§ **DOCUMENT PASSAGE**:
-----

We then implement much of the behavior at the virtual machine state level, instead of directly in C++.

Now I am not saying that this is wrong. What I am saying is that we should be clear about why we do it. However having said that, I do feel there are some major disadvantages to typically observed solutions to this problem:

If you use a scripting language, you now have to work in two codebases and two languages instead of one
If you use data trees, you have to develop a lot of tools just to be able to visualize what is going on, or use a domain specific language to populate the data tree.
It adds a lot of complexity to your project
It can have major performance costs (I do wonder sometimes about programmers who obsess about virtual function calls, but are quite happy to have the gameplay code running in Lua, Lisp or Python)
You need to inevitably duplicate some code between the two languages
Debugging can often be difficult if you do not spend time developing debugging tools
If you do this without having an architecture to manage it, the code will quickly become a spaghetti.

What I want to do is simply write everything in C++… or to get as close to this as possible… and still have my codebase manageable. This is what my PROC system aims to do.

Coroutines: The Starting Point of PROC

Around 1992, I invented for myself a concept actually previously invented in the 1960’s called coroutines. I had no idea of this of course. The internet as we know it today did not exist, and it was actually quite hard to get information on programming other than with paper books. Research was difficult, and so many of us pioneers (you can forgive me labeling myself as such I hope) had to invent things for ourselves.

The assembler I used was that which came with the AZTEC C compiler. This was a macro assembler; this meant it had a macro capability similar to that of the C pre-processor. I used this to solve a problem. It was really bugging me that if I had a sequence of states that need to be executed one after the other (for example the loop in the previous diagram) I would have to encode this with a unique state number for each stage. It made for a lot of clumsy code.

-----

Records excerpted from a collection
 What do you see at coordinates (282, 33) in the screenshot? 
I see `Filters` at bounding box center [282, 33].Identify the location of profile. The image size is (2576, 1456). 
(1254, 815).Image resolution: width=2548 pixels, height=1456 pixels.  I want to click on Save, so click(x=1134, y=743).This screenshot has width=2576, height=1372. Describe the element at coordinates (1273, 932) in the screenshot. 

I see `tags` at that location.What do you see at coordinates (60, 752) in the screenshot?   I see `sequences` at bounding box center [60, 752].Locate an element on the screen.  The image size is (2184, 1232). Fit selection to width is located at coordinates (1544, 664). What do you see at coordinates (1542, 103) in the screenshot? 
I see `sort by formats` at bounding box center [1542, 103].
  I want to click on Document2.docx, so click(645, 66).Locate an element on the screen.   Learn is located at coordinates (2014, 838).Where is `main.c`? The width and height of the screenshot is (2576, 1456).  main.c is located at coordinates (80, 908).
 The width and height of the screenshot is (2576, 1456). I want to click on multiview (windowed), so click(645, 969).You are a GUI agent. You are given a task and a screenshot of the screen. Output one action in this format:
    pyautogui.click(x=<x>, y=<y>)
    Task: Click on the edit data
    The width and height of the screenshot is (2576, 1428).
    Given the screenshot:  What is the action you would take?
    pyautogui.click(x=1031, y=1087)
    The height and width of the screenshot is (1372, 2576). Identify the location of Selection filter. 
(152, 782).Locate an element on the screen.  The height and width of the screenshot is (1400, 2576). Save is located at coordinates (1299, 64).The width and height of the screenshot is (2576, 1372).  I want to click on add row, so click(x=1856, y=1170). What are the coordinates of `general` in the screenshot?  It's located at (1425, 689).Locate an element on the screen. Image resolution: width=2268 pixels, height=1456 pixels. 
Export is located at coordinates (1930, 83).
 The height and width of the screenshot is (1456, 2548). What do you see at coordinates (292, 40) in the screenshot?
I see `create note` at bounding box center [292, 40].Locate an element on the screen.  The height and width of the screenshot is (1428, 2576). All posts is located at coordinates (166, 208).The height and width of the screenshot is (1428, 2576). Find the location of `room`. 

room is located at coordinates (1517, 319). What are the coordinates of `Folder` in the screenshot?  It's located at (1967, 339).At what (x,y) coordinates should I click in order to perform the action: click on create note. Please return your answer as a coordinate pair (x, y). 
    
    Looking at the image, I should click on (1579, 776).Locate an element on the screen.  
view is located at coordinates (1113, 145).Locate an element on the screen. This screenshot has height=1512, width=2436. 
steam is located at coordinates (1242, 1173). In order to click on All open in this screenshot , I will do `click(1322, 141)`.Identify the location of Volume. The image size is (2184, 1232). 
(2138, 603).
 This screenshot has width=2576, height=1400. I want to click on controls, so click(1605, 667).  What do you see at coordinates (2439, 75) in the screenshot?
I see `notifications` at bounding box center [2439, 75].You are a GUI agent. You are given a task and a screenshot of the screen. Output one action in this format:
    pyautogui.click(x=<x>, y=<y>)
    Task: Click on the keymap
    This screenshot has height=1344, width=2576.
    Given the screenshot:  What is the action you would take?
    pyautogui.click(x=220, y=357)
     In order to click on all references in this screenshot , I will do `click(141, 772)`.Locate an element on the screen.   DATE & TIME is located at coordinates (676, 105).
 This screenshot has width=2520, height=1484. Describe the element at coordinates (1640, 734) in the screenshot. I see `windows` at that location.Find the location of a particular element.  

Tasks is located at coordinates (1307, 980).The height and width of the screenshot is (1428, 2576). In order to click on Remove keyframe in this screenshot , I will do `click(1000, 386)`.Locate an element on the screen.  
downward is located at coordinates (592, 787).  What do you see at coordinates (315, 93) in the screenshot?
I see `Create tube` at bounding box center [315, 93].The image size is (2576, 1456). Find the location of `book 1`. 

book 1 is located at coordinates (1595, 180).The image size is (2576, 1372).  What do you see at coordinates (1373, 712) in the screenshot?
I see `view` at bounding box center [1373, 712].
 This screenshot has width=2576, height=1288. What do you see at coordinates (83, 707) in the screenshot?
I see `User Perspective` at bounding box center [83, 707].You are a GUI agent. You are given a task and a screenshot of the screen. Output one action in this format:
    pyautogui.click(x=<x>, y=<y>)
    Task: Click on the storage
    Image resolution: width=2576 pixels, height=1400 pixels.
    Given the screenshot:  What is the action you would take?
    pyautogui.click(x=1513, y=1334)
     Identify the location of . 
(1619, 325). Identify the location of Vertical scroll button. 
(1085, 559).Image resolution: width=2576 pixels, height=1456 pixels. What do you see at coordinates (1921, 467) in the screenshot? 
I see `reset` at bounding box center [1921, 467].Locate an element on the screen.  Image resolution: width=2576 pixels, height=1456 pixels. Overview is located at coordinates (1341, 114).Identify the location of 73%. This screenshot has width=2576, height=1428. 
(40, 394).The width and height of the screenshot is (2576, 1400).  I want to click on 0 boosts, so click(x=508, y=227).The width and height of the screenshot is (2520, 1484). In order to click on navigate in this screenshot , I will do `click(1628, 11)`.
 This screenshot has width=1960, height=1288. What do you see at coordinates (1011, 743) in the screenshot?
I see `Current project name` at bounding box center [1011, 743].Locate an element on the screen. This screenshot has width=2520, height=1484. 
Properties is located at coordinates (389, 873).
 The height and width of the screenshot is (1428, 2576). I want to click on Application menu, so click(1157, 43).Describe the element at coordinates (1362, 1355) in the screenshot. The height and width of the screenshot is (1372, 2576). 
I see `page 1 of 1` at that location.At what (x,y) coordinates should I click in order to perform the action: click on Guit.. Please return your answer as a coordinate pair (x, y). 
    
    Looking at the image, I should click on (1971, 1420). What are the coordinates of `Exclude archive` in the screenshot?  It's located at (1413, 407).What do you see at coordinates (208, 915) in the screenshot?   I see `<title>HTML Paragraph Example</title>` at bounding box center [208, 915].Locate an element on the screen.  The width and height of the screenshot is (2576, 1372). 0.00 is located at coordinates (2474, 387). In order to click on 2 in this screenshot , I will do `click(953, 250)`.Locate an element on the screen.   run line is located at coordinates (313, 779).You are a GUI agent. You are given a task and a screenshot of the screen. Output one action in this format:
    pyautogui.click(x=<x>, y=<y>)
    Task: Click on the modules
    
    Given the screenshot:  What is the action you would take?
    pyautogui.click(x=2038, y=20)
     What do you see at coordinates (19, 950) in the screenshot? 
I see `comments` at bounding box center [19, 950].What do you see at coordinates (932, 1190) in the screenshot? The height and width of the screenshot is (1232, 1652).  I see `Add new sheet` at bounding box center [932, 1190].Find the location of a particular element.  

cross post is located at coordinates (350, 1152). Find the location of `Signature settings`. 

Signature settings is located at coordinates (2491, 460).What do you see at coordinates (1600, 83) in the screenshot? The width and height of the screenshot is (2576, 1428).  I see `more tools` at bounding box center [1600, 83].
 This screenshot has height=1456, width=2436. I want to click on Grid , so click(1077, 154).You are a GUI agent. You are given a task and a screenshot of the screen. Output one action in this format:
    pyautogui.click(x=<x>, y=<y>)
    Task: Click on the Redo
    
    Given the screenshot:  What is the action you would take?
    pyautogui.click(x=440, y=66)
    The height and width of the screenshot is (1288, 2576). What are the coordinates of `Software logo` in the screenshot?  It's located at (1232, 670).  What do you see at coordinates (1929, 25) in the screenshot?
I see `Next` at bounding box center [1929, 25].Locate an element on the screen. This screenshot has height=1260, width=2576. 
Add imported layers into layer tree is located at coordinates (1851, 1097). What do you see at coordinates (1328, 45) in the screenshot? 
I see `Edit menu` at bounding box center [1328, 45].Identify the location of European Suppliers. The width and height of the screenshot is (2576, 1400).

-----

§ **THINGS TO DO**:
(1) Decide whether each statement below agrees with the coroutines passage, answering yes or no and quoting the deciding words: (a) the coroutine concept had been invented in the 1960s; (b) the assembler the writer used came with a Pascal compiler; (c) the writer calls the usual approach of moving behavior into a scripting language wrong.
(2) Carry on the coroutines passage from its final sentence.

§ **ANSWERS FOR THIS EXERCISE**:
(1)
(a) Yes: "a concept actually previously invented in the 1960’s called coroutines"
(b) No: "The assembler I used was that which came with the AZTEC C compiler."
(c) No: "Now I am not saying that this is wrong."

(2)
: Part of a flat state machine for handling animations

In the diagram above, you can see an example of what I mean. I am showing three states of the flat state machine for the AI of a game entity which are all concerned with playing an animation. It’s a fictitious example to demonstrate a point. Note that there are two levels of state here: the state of the CPU (it’s a flowchart and in effect where you are pointing with your finger as you trace it is where the program counter is). The second level of state is the state variable. To start playing the animation, some other code in the game will set that state to 5 to commence playing the animation.

Let’s work through it. State 5 is all well and good, but we must make sure to store the parameter (the ID of the animation to be played) somewhere. The next time that the AI tick is called, this will be forgotten otherwise. So that’s what happens first. Then we have to set the state to 6, because we do not want to do 5 again (it would corrupt the animation ID).

We then check to see if a non interruptible animation is playing. If yes, then we just return (i.e. that is the end of the AI for this entity for this game tick).

When we have the all-clear, we remember the current animation (if one is playing). We ask the animation system to start playing the new animation, and then set the state to 7, because we do not want to call 6 again (it would invalidate the save of the current animation and re-trigger the animation from the beginning again).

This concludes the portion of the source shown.